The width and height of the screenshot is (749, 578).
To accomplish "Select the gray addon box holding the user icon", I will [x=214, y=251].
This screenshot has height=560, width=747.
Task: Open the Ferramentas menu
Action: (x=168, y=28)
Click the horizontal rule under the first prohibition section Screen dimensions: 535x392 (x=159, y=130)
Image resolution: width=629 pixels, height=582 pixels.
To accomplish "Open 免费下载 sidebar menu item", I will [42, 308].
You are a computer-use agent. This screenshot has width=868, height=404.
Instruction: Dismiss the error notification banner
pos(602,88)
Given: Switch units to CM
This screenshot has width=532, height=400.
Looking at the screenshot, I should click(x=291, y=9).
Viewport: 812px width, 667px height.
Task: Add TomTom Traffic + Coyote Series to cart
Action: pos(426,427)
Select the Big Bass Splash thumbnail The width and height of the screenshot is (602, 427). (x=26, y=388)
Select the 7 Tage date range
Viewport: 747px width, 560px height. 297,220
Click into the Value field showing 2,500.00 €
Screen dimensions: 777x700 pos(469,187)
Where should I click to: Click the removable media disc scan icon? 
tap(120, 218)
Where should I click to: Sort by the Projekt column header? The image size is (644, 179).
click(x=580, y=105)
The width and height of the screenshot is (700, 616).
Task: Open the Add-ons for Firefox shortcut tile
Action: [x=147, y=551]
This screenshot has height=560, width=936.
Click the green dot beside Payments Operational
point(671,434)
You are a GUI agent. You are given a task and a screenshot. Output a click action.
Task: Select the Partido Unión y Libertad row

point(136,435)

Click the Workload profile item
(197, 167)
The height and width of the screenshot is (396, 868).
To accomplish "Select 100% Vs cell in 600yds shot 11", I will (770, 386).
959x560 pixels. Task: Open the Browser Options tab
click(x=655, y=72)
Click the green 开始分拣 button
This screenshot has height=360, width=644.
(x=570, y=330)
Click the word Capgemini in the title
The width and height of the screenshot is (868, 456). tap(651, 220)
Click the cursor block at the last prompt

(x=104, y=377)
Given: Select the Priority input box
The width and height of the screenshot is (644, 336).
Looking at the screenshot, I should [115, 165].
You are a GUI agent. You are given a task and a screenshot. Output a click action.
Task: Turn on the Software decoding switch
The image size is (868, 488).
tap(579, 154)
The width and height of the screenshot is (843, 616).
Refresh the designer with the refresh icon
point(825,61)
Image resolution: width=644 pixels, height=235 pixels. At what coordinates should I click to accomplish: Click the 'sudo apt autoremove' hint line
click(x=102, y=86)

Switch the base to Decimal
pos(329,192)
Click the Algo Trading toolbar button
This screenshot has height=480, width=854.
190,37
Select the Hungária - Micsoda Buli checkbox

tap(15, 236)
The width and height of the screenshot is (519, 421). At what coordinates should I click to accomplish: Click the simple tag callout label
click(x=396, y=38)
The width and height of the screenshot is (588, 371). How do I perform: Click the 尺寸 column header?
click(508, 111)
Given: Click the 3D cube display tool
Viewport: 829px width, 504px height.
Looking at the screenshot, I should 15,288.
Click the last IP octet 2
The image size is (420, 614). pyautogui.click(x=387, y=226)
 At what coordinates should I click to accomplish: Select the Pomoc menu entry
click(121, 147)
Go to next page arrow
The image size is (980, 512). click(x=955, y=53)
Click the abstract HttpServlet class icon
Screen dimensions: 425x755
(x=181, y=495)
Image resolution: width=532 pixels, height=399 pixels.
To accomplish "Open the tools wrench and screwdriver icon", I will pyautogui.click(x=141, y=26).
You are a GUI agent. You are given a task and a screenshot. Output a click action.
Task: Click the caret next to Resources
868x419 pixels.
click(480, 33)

■ ■ ■

INSTRUCTIONS TO FOLLOW
Lines from the start of the records through the one containing "Given: Select the Priority input box" are what should be retyped, exactly and in full, both ends included.

ANSWER FOR THE TASK
The width and height of the screenshot is (749, 578).
To accomplish "Select the gray addon box holding the user icon", I will [x=214, y=251].
This screenshot has height=560, width=747.
Task: Open the Ferramentas menu
Action: (x=168, y=28)
Click the horizontal rule under the first prohibition section Screen dimensions: 535x392 (x=159, y=130)
Image resolution: width=629 pixels, height=582 pixels.
To accomplish "Open 免费下载 sidebar menu item", I will [42, 308].
You are a computer-use agent. This screenshot has width=868, height=404.
Instruction: Dismiss the error notification banner
pos(602,88)
Given: Switch units to CM
This screenshot has width=532, height=400.
Looking at the screenshot, I should click(x=291, y=9).
Viewport: 812px width, 667px height.
Task: Add TomTom Traffic + Coyote Series to cart
Action: pos(426,427)
Select the Big Bass Splash thumbnail The width and height of the screenshot is (602, 427). (x=26, y=388)
Select the 7 Tage date range
Viewport: 747px width, 560px height. 297,220
Click into the Value field showing 2,500.00 €
Screen dimensions: 777x700 pos(469,187)
Where should I click to: Click the removable media disc scan icon? 
tap(120, 218)
Where should I click to: Sort by the Projekt column header? The image size is (644, 179).
click(x=580, y=105)
The width and height of the screenshot is (700, 616).
Task: Open the Add-ons for Firefox shortcut tile
Action: [x=147, y=551]
This screenshot has height=560, width=936.
Click the green dot beside Payments Operational
point(671,434)
You are a GUI agent. You are given a task and a screenshot. Output a click action.
Task: Select the Partido Unión y Libertad row

point(136,435)

Click the Workload profile item
(197, 167)
The height and width of the screenshot is (396, 868).
To accomplish "Select 100% Vs cell in 600yds shot 11", I will (770, 386).
959x560 pixels. Task: Open the Browser Options tab
click(x=655, y=72)
Click the green 开始分拣 button
This screenshot has height=360, width=644.
(x=570, y=330)
Click the word Capgemini in the title
The width and height of the screenshot is (868, 456). tap(651, 220)
Click the cursor block at the last prompt

(x=104, y=377)
Given: Select the Priority input box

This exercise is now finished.